Manhattan Institute

De Blasio’s Unsticky Web

New corruption allegations shadow the administration, but the mayor rolls merrily along.

Jona Rechnitz, a Brooklyn-based real-estate developer, self-described political fixer, and confessed felon, testified in federal court last week that he “[gave] money to the mayor of New York in exchange for favors.” It’s a startling allegation, even in the context of the cloud of corruption that has hung over the de Blasio administration. But is it credible? Could it be true that Rechnitz enjoyed official consideration in exchange for some $200,000 in campaign contributions? Specifically, could it be, as Rechnitz testified, that Bill de Blasio personally solicited from him $102,000 to help fund a key mayoral project: the election of Democrats to the state senate in 2014?
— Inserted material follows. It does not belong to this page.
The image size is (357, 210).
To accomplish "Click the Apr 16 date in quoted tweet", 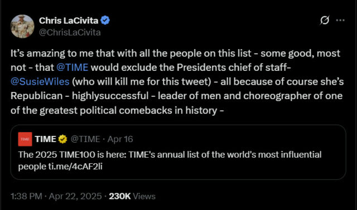I will coord(120,139).
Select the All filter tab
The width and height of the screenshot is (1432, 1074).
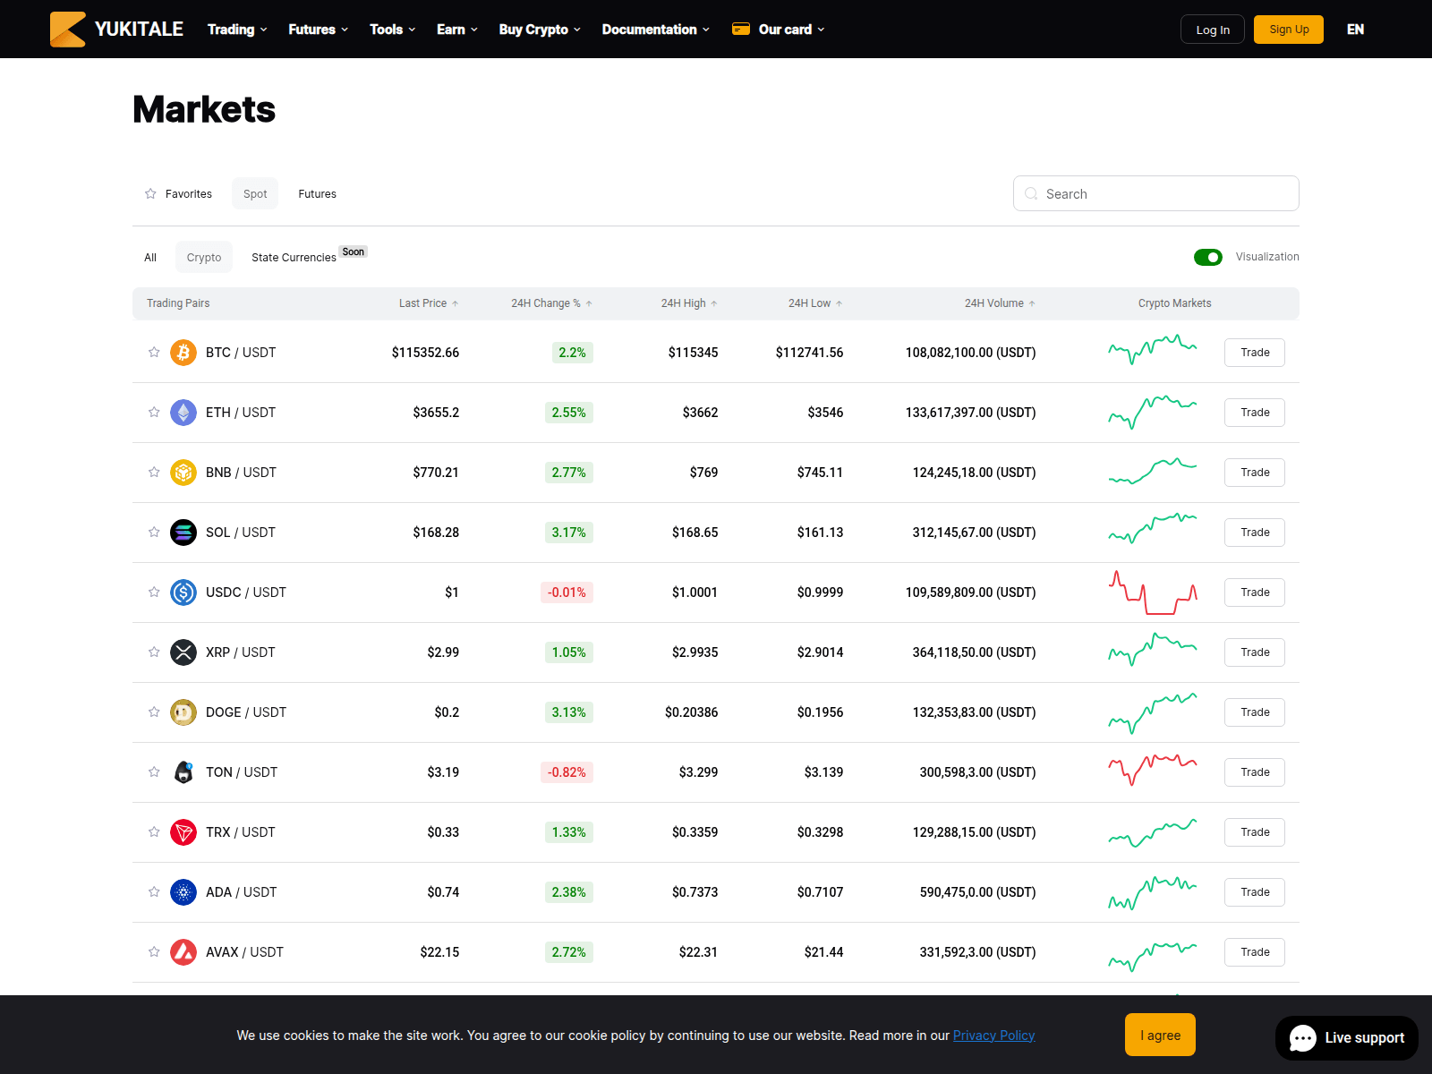[x=150, y=258]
De Blasio, according to Rechnitz’s testimony, called and “told me it would mean a great deal to him if I could help out” with that campaign. The businessman agreed to go along, he said, as “a personal favor to [the mayor].” In return, it seems, Rechnitz got political access, and the ability to dispense favors, such as NYPD “courtesy cards” that can help the bearer avoid traffic tickets. But the mayor is having none of it. “You’re going to hear these stories from a felon facing jail,” de Blasio said Saturday, calling Rechnitz “a horrible human being.” His Honor has a point: Rechnitz is a dubious character. Having pled guilty to official corruption charges of his own, he was testifying against an accused accomplice—Norman Seabrook, former boss of the powerful correction officers’ unions—in exchange for sentencing leniency.
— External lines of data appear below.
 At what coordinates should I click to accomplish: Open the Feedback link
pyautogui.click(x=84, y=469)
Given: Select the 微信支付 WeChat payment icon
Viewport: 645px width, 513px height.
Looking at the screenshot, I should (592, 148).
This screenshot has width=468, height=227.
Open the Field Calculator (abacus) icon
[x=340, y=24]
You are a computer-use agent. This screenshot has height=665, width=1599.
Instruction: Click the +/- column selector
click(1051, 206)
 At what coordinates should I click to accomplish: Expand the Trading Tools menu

That doesn’t necessarily mean he’s lying. There’s some reason to believe him—Exhibit A being the statement that federal prosecutors issued when they closed former U.S. Attorney Preet Bharara’s years-long corruption investigation of de Blasio and his administration last March. Consider this, from acting U.S. Attorney Joon Kim, when he shut down the lengthy mayoral probe: “[We found] several circumstances in which Mayor de Blasio and others acting on his behalf solicited donations from individuals who sought official favors from the city, after which the mayor made or directed inquiries to relevant city agencies on behalf of those donors.” That tracks well with this, from Rechnitz: “Whenever we would call [de Blasio fundraiser Ross] Offinger for access or for a favor, we were getting the response that we expected and the results we were expecting.” There’s an intriguing symmetry here that enhances the plausibility of Rechnitz’s testimony and raises a question: If federal prosecutors believe Rechnitz’s testimony is trustworthy enough to justify awarding him star-witness status in their case against Seabrook, why isn’t it credible enough to anchor a case against Team de Blasio?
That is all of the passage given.